Collected data entries
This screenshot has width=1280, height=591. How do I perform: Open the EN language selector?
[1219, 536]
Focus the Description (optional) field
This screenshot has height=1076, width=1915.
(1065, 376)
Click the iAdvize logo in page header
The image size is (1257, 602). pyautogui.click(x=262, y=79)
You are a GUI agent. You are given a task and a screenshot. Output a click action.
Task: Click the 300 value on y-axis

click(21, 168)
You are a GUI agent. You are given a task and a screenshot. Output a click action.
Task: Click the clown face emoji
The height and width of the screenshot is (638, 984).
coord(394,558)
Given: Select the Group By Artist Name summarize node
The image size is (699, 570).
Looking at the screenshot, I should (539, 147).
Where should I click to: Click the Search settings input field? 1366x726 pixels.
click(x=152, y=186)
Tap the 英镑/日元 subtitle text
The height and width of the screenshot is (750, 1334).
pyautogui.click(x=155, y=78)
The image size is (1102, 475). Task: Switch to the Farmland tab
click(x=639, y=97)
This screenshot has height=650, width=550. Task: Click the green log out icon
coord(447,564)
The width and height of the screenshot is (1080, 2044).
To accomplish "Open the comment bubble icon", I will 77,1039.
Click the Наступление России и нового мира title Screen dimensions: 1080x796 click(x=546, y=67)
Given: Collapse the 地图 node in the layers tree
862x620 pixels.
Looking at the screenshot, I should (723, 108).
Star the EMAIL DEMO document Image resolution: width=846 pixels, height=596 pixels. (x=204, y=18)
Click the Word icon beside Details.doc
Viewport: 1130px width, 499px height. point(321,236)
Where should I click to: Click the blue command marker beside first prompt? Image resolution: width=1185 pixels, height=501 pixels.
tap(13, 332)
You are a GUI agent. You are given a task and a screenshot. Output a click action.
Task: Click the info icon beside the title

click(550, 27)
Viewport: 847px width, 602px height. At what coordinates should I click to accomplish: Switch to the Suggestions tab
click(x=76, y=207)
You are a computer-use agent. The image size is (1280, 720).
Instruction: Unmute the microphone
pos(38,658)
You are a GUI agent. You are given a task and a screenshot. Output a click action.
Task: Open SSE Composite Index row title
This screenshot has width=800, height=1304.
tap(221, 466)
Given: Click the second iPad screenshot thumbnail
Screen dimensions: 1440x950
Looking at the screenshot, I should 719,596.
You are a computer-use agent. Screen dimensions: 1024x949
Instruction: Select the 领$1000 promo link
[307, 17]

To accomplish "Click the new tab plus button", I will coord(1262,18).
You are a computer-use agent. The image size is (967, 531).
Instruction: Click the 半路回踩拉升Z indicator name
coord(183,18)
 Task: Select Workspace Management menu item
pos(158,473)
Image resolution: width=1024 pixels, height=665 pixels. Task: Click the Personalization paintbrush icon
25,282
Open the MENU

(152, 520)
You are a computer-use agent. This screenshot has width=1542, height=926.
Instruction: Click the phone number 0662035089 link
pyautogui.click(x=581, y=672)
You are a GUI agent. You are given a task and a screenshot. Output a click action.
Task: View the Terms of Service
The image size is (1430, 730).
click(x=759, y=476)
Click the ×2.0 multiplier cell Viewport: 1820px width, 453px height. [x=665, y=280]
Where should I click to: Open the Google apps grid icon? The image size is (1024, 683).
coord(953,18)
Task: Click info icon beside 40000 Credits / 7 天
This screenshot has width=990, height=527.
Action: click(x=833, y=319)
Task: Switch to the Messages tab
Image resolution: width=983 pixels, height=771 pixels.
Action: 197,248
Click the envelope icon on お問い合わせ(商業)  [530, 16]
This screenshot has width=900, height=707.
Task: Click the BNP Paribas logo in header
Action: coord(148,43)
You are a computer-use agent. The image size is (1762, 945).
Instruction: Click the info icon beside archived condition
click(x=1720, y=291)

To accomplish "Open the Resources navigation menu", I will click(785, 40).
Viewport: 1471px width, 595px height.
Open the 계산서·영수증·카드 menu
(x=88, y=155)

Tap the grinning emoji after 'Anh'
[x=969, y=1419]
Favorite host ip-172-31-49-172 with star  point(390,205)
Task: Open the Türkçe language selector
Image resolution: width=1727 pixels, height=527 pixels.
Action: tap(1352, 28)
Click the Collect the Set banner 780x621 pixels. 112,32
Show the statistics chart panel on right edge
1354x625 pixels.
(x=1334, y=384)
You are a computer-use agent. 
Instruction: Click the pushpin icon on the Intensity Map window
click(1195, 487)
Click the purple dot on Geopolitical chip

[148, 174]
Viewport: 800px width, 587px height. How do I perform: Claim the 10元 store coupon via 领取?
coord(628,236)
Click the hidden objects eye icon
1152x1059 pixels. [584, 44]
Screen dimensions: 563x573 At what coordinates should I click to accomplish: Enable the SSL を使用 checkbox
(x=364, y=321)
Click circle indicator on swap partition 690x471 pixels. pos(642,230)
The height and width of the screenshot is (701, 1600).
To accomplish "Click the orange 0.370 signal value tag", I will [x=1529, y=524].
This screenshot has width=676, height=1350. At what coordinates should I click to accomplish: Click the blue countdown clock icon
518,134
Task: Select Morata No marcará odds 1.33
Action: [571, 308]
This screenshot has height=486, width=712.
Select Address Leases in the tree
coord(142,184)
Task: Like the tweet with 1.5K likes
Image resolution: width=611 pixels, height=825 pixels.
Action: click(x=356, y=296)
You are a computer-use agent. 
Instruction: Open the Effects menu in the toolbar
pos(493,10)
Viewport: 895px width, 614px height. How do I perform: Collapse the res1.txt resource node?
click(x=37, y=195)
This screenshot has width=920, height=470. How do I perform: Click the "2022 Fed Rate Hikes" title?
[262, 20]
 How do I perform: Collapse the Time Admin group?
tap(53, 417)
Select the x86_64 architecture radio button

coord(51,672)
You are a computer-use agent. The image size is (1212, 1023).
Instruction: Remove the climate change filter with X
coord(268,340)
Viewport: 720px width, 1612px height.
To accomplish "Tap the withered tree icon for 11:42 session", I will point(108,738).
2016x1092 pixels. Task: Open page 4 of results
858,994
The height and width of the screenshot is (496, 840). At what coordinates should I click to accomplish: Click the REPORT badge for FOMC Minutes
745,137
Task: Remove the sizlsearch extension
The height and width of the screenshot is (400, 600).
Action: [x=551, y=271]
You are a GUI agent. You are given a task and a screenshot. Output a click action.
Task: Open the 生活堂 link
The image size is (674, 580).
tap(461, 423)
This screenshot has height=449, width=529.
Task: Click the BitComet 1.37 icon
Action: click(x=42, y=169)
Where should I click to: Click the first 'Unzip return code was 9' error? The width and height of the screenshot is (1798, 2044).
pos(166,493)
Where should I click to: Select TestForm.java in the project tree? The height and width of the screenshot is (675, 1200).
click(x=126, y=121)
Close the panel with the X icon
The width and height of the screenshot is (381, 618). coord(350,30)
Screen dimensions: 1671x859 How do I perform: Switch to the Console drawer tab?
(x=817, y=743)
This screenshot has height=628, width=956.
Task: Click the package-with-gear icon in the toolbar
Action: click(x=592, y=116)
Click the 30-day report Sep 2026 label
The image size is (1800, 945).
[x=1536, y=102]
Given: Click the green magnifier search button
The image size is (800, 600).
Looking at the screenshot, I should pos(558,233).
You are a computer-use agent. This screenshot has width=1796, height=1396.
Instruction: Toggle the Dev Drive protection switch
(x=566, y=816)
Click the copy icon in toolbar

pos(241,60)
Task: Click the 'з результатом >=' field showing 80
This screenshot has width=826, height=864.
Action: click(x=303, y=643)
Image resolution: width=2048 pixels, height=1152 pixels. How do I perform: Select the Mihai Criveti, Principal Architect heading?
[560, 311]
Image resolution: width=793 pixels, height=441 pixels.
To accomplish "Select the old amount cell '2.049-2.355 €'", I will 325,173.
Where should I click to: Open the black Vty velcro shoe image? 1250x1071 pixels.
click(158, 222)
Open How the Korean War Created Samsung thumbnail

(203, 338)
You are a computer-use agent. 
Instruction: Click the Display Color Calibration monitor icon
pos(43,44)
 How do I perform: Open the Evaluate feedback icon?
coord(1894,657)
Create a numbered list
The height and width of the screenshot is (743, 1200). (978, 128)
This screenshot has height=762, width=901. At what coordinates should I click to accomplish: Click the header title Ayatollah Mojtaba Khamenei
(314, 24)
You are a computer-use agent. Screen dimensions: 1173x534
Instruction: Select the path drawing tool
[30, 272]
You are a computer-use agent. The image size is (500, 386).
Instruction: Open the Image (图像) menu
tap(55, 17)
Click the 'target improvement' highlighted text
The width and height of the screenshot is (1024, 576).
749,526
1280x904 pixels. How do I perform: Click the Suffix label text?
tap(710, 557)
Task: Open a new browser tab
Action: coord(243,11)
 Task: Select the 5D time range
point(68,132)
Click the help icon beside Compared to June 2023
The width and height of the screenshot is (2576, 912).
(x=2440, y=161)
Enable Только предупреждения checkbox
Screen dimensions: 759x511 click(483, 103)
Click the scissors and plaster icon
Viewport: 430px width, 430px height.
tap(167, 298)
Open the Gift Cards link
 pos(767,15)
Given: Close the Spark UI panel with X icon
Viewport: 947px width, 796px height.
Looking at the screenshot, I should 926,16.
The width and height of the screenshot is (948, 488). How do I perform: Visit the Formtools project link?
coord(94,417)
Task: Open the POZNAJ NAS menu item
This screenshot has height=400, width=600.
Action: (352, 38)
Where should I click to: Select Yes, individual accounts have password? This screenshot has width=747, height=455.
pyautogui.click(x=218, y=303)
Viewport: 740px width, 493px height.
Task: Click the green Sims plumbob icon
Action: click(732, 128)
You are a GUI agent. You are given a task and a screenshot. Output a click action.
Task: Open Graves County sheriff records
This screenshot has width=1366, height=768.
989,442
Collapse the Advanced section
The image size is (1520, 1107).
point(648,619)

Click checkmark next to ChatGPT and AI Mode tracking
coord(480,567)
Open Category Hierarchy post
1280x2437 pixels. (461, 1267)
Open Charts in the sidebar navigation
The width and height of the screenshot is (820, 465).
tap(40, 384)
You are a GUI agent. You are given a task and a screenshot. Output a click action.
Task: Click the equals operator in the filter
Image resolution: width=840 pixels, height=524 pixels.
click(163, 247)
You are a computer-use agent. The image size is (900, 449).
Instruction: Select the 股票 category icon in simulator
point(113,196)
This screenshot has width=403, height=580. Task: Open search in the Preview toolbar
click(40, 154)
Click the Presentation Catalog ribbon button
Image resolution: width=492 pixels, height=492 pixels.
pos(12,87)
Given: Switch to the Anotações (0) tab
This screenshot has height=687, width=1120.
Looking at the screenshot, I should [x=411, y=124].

= Problem details =
Copy the lines of the entries above that mention "navigation".

= Exercise output =
To accomplish "Open the Resources navigation menu", I will click(785, 40).
Open Charts in the sidebar navigation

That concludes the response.